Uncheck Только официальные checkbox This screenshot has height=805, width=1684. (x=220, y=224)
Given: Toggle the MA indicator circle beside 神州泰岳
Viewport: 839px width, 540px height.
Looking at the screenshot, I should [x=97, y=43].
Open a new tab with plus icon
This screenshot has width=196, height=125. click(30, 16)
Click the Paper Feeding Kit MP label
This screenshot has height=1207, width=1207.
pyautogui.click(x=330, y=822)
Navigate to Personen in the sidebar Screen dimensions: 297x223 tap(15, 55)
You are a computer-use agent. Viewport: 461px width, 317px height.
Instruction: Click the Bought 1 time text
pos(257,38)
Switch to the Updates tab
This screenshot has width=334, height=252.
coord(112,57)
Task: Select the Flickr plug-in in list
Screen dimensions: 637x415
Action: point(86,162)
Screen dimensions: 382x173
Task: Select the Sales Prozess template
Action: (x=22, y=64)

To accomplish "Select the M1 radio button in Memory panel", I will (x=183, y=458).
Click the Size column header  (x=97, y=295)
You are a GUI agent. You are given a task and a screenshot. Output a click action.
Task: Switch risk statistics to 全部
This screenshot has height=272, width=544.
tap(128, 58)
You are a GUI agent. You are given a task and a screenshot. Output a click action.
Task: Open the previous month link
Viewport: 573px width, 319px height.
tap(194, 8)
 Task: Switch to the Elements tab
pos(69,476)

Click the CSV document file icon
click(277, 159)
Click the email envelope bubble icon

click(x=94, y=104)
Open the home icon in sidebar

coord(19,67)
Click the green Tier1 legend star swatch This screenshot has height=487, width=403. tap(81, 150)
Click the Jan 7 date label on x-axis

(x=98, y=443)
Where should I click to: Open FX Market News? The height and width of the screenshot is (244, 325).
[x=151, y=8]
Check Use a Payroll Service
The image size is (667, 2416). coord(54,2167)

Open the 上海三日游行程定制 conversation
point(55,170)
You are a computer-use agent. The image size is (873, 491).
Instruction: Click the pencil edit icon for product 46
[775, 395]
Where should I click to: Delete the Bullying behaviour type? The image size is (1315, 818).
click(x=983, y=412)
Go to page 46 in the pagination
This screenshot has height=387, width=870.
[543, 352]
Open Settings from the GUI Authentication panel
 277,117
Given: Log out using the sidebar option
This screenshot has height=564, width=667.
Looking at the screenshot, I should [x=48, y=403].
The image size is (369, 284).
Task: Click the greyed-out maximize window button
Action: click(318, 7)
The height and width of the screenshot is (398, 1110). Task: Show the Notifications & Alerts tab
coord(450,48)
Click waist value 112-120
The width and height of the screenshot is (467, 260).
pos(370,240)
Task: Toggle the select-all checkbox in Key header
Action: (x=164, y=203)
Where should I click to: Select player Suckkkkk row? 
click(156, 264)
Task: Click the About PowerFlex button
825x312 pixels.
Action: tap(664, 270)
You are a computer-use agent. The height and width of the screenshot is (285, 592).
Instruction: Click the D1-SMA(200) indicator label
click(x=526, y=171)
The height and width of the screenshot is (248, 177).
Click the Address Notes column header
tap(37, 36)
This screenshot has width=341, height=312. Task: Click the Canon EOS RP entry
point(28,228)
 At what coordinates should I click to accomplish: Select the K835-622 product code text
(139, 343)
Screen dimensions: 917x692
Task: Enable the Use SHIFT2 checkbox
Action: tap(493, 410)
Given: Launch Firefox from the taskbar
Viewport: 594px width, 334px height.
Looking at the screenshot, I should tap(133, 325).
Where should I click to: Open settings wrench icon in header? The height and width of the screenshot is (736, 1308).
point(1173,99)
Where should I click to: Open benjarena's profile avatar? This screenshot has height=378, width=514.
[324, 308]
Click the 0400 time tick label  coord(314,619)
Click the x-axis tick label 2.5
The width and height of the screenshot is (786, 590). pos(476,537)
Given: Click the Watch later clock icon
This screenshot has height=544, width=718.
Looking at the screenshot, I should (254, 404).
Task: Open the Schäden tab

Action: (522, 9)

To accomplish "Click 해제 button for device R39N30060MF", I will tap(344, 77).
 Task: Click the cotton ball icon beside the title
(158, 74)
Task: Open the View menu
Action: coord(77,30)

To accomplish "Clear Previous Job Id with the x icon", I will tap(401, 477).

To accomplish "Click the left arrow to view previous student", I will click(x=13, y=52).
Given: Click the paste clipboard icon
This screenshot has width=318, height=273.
++++++
Each record must be repeated exactly as it is.

Uncheck Только официальные checkbox This screenshot has height=805, width=1684. (x=220, y=224)
Given: Toggle the MA indicator circle beside 神州泰岳
Viewport: 839px width, 540px height.
Looking at the screenshot, I should [x=97, y=43].
Open a new tab with plus icon
This screenshot has width=196, height=125. click(30, 16)
Click the Paper Feeding Kit MP label
This screenshot has height=1207, width=1207.
pyautogui.click(x=330, y=822)
Navigate to Personen in the sidebar Screen dimensions: 297x223 tap(15, 55)
You are a computer-use agent. Viewport: 461px width, 317px height.
Instruction: Click the Bought 1 time text
pos(257,38)
Switch to the Updates tab
This screenshot has width=334, height=252.
coord(112,57)
Task: Select the Flickr plug-in in list
Screen dimensions: 637x415
Action: point(86,162)
Screen dimensions: 382x173
Task: Select the Sales Prozess template
Action: (x=22, y=64)

To accomplish "Select the M1 radio button in Memory panel", I will (x=183, y=458).
Click the Size column header  (x=97, y=295)
You are a GUI agent. You are given a task and a screenshot. Output a click action.
Task: Switch risk statistics to 全部
This screenshot has height=272, width=544.
tap(128, 58)
You are a GUI agent. You are given a task and a screenshot. Output a click action.
Task: Open the previous month link
Viewport: 573px width, 319px height.
tap(194, 8)
 Task: Switch to the Elements tab
pos(69,476)

Click the CSV document file icon
click(277, 159)
Click the email envelope bubble icon

click(x=94, y=104)
Open the home icon in sidebar

coord(19,67)
Click the green Tier1 legend star swatch This screenshot has height=487, width=403. tap(81, 150)
Click the Jan 7 date label on x-axis

(x=98, y=443)
Where should I click to: Open FX Market News? The height and width of the screenshot is (244, 325).
[x=151, y=8]
Check Use a Payroll Service
The image size is (667, 2416). coord(54,2167)

Open the 上海三日游行程定制 conversation
point(55,170)
You are a computer-use agent. The image size is (873, 491).
Instruction: Click the pencil edit icon for product 46
[775, 395]
Where should I click to: Delete the Bullying behaviour type? The image size is (1315, 818).
click(x=983, y=412)
Go to page 46 in the pagination
This screenshot has height=387, width=870.
[543, 352]
Open Settings from the GUI Authentication panel
 277,117
Given: Log out using the sidebar option
This screenshot has height=564, width=667.
Looking at the screenshot, I should [x=48, y=403].
The image size is (369, 284).
Task: Click the greyed-out maximize window button
Action: click(318, 7)
The height and width of the screenshot is (398, 1110). Task: Show the Notifications & Alerts tab
coord(450,48)
Click waist value 112-120
The width and height of the screenshot is (467, 260).
pos(370,240)
Task: Toggle the select-all checkbox in Key header
Action: (x=164, y=203)
Where should I click to: Select player Suckkkkk row? 
click(156, 264)
Task: Click the About PowerFlex button
825x312 pixels.
Action: tap(664, 270)
You are a computer-use agent. The height and width of the screenshot is (285, 592).
Instruction: Click the D1-SMA(200) indicator label
click(x=526, y=171)
The height and width of the screenshot is (248, 177).
Click the Address Notes column header
tap(37, 36)
This screenshot has width=341, height=312. Task: Click the Canon EOS RP entry
point(28,228)
 At what coordinates should I click to accomplish: Select the K835-622 product code text
(139, 343)
Screen dimensions: 917x692
Task: Enable the Use SHIFT2 checkbox
Action: tap(493, 410)
Given: Launch Firefox from the taskbar
Viewport: 594px width, 334px height.
Looking at the screenshot, I should tap(133, 325).
Where should I click to: Open settings wrench icon in header? The height and width of the screenshot is (736, 1308).
point(1173,99)
Where should I click to: Open benjarena's profile avatar? This screenshot has height=378, width=514.
[324, 308]
Click the 0400 time tick label  coord(314,619)
Click the x-axis tick label 2.5
The width and height of the screenshot is (786, 590). pos(476,537)
Given: Click the Watch later clock icon
This screenshot has height=544, width=718.
Looking at the screenshot, I should (254, 404).
Task: Open the Schäden tab

Action: (522, 9)

To accomplish "Click 해제 button for device R39N30060MF", I will tap(344, 77).
 Task: Click the cotton ball icon beside the title
(158, 74)
Task: Open the View menu
Action: coord(77,30)

To accomplish "Clear Previous Job Id with the x icon", I will tap(401, 477).

To accomplish "Click the left arrow to view previous student", I will click(x=13, y=52).
Given: Click the paste clipboard icon
This screenshot has width=318, height=273.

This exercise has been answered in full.